**ACTIVITY:**
The full data, repeated exactly, is the only answer needed.

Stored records
---

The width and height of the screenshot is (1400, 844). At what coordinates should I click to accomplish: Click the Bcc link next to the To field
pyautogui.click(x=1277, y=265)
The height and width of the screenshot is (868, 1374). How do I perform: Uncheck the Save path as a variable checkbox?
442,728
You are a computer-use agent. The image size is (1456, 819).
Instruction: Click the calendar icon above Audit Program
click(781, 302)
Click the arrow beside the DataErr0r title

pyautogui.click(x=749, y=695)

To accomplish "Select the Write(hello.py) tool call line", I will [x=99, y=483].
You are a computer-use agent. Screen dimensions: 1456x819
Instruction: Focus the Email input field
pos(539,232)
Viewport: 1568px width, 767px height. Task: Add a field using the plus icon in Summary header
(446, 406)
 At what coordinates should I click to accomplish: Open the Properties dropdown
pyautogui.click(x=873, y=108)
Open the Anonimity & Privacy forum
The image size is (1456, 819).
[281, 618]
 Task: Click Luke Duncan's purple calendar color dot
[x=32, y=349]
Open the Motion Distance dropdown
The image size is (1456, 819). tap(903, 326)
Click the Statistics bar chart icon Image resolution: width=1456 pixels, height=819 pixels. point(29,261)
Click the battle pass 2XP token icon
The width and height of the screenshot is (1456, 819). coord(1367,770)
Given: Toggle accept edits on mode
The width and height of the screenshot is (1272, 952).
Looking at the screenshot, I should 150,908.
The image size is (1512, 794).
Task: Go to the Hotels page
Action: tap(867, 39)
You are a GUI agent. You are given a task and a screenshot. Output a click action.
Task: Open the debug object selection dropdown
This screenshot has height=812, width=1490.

---

**YOUR SOLUTION:**
The width and height of the screenshot is (1400, 844). At what coordinates should I click to accomplish: Click the Bcc link next to the To field
pyautogui.click(x=1277, y=265)
The height and width of the screenshot is (868, 1374). How do I perform: Uncheck the Save path as a variable checkbox?
442,728
You are a computer-use agent. The image size is (1456, 819).
Instruction: Click the calendar icon above Audit Program
click(781, 302)
Click the arrow beside the DataErr0r title

pyautogui.click(x=749, y=695)

To accomplish "Select the Write(hello.py) tool call line", I will [x=99, y=483].
You are a computer-use agent. Screen dimensions: 1456x819
Instruction: Focus the Email input field
pos(539,232)
Viewport: 1568px width, 767px height. Task: Add a field using the plus icon in Summary header
(446, 406)
 At what coordinates should I click to accomplish: Open the Properties dropdown
pyautogui.click(x=873, y=108)
Open the Anonimity & Privacy forum
The image size is (1456, 819).
[281, 618]
 Task: Click Luke Duncan's purple calendar color dot
[x=32, y=349]
Open the Motion Distance dropdown
The image size is (1456, 819). tap(903, 326)
Click the Statistics bar chart icon Image resolution: width=1456 pixels, height=819 pixels. point(29,261)
Click the battle pass 2XP token icon
The width and height of the screenshot is (1456, 819). coord(1367,770)
Given: Toggle accept edits on mode
The width and height of the screenshot is (1272, 952).
Looking at the screenshot, I should 150,908.
The image size is (1512, 794).
Task: Go to the Hotels page
Action: tap(867, 39)
You are a GUI agent. You are given a task and a screenshot. Output a click action.
Task: Open the debug object selection dropdown
This screenshot has height=812, width=1490.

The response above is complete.